DUA

3.4K 160 8
                                    

"Kenyataannya gue cuma pura - pura enggak sadar sama sikap lo yang selalu mengacuhkan gue."
(Bab 2-Hanya Sekadar Angan)

•°•°•

BERUSAHA bersikap tidak terjadi apa - apa tidak selalu menjadi pilihan yang tepat. Terkadang rasa pilu di hati hanya akan menjalar kemana - mana. Yang harus dilakukan bukanlah berlari menghindari apa yang terjadi namun berusaha sekuat tenaga bangkit dan menghadapi apa yang ada di depan mata. Orang bilang kamu harus tegar saat bertubi - tubi dirundung masalah. Tidak apa - apa se-sekali menangis. Namun, tidak se-sedehana kelihatannya. Semua orang, hampir semua, pasti mengatakan ini saat ada masalah "aku membencinya" atau "kenapa harus aku? " . Namun beberapa orang memang dilahirkan menjadi orang yang tegar. Mungkin karena sepanjang hidupnya terasa sulit.

"Mama donorkan mata Mama ke Papa karena Papa itu kepala keluarga. Papa harus sehat untuk membahagiakan Aura sama Kakak. "

Aura tertawa getir. Di ujung tangga, tangannya gemetar. Mencengkram kuat apapun yang berada di sampingnya. Nyaris saja dia terjatuh.  Sebelum kata selanjutnya kembali terngiang.

"Kalau Mama? Mama gimana? Aura, Kakak, sama Papa nggak mungkin bahagia kalau Mama nggak bisa ngelihat. "

Justru, wanita paruh baya itu tersenyum lebar. Menggenggam erat tangan gadis remaja di pahanya. "Mama punya kalian. Papa bisa jadi mata Mama. Nanti, kalau Aura sudah jatuh cinta, Aura akan tahu perasaan Mama. Mama lebih hancur saat Papa sakit daripada Mama sendiri yang sakit. "

Kini, tawa kecil muncul dari bibir gadis itu. Tawa sinis penuh kebencian. "Kalau itu gue... Gue nggak akan jatuh cinta sama orang kayak Papa. "

Pengorbanan Mama... Pengorbanan Mama sia - sia. Pengkhianatan Papa setelah semua yang Mama lakukan. Laki - laki yang dulu sangat Aura sayang tiba - tiba menjadi laki - laki terbejat di matanya.

Matanya bergerak. Menyisir ruang tengah rumahnya. Ruangan yang dulu nya terasa ramai.
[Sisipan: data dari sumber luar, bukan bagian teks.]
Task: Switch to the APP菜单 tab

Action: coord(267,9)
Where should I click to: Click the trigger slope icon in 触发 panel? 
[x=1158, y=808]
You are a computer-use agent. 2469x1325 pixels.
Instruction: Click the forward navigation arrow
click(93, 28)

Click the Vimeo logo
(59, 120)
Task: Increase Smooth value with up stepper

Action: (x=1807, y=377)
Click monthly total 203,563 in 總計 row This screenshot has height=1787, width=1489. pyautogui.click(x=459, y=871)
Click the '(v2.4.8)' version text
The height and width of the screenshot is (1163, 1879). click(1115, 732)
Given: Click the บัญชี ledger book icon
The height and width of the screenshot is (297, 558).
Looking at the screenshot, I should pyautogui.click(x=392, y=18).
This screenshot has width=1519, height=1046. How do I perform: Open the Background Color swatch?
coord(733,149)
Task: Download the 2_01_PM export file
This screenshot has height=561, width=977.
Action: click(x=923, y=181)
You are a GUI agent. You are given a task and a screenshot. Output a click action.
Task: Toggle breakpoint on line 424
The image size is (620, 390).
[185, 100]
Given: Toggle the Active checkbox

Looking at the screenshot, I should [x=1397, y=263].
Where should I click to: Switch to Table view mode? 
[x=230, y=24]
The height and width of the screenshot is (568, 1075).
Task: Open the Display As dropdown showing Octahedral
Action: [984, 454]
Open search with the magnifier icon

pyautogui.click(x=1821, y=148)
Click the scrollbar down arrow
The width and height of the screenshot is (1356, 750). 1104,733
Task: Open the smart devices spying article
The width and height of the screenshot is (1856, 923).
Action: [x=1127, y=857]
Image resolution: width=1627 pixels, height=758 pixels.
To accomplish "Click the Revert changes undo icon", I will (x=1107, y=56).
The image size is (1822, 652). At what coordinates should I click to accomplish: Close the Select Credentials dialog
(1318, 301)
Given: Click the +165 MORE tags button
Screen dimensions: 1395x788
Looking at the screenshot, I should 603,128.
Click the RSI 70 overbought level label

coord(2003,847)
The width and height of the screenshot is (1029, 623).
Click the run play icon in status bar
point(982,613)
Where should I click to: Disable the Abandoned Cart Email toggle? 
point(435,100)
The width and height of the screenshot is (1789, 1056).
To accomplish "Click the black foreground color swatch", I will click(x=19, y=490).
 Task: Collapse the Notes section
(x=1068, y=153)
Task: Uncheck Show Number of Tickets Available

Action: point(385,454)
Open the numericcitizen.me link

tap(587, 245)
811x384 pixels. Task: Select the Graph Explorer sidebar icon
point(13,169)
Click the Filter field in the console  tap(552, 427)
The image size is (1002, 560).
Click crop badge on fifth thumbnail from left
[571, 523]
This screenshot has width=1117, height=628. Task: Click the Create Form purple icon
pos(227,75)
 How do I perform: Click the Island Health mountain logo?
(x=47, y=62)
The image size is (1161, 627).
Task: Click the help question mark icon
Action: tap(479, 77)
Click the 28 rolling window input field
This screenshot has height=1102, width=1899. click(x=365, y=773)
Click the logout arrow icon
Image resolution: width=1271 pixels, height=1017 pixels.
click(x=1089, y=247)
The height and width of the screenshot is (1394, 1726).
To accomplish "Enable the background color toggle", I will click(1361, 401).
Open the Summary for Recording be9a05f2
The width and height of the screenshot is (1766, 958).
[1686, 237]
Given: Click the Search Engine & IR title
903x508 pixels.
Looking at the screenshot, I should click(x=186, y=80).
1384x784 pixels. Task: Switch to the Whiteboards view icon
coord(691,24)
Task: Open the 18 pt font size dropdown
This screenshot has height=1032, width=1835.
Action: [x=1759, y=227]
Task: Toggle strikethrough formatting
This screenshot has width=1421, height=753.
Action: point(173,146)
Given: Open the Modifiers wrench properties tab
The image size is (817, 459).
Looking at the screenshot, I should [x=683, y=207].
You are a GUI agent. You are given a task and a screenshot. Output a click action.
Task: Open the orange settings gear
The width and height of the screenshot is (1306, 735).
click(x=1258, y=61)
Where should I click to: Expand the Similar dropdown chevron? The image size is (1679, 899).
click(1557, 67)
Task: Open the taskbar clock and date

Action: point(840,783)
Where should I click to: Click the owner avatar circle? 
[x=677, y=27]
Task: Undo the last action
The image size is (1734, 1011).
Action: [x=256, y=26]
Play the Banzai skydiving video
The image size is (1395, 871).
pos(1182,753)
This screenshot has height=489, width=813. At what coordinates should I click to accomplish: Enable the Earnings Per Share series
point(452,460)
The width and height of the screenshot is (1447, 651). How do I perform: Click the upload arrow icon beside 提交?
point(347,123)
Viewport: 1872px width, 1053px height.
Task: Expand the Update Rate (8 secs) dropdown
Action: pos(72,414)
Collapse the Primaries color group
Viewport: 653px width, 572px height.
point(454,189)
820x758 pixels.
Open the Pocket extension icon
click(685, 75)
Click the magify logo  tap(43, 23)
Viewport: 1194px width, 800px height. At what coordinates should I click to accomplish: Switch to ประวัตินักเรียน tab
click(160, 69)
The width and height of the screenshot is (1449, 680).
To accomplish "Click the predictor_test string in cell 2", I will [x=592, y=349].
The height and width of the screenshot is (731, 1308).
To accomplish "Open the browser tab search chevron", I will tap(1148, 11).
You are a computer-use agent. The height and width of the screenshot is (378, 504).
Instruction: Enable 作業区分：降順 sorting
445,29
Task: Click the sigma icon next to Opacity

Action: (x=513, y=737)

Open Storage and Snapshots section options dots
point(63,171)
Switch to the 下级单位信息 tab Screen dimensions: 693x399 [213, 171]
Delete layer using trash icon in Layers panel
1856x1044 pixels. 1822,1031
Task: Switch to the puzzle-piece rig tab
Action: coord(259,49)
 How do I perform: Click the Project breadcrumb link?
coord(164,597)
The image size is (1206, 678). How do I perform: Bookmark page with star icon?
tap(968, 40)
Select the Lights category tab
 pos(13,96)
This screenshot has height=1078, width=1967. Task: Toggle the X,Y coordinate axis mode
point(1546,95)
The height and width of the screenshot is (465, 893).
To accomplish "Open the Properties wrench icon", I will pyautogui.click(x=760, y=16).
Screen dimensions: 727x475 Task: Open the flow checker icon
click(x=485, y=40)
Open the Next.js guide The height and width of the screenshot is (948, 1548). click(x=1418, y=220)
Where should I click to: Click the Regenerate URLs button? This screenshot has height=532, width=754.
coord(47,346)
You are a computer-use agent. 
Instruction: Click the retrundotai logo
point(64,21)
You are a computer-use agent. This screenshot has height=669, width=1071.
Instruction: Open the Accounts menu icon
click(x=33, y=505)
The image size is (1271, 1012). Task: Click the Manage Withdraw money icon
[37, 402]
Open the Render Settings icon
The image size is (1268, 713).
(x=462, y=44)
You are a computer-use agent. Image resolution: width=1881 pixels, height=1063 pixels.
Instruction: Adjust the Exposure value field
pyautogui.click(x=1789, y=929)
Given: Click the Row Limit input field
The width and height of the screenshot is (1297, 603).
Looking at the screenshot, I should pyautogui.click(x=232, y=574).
Mereka akan menonton film sambil memakan camilan di depan televisi dan suara tawa mereka akan terdengar menggelegar disana. Lalu Mama akan datang dan mulai mengomel. Katanya suaranya terlalu keras, bisa mengganggu tetangga. Begitu katanya.

Ruangan itu masih sama. Masih ada televisi, foto keluarga di pigura, beberapa ornamen dari keramik, bahkan sofa empuk yang biasa mereka pakai saat menonton televisi juga masih sama. Hanya saja, sesuatu sepertinya hilang. Hanya benda saja yang tidak berubah. Orang - orang sudah berubah. Manusia selalu berubah sesukanya.

Cerita di ruangan itu saat ini, sudah tinggal kenangan.

***


"Lo yakin? "

Sudah belasan kali Arkan mengajukan pertanyaan yang sama. Tapi Calvin punya cukup tenaga untuk menganggukkan kepalanya, menjawab pertanyaan Arkan kesekian kalinya.

"Okedeh. " Arkan menunjukkan jempolnya tepat di depan muka Calvin.

Calvin menghembuskan napas lega. Bersyukur, cowok di depannya tidak akan mencecar-nya dengan pertanyaan itu lagi. Karena rasanya pertanyaan itu sudah berputar - putar di kepalanya.

"Ah... Beneran nih? " Calvin yakin, kemarin Arkan mau - mau saja. Dia malah memeluk Calvin erat saat Calvin membisikkan ide itu padanya. Berterima kasih lalu memasang wajah antusias.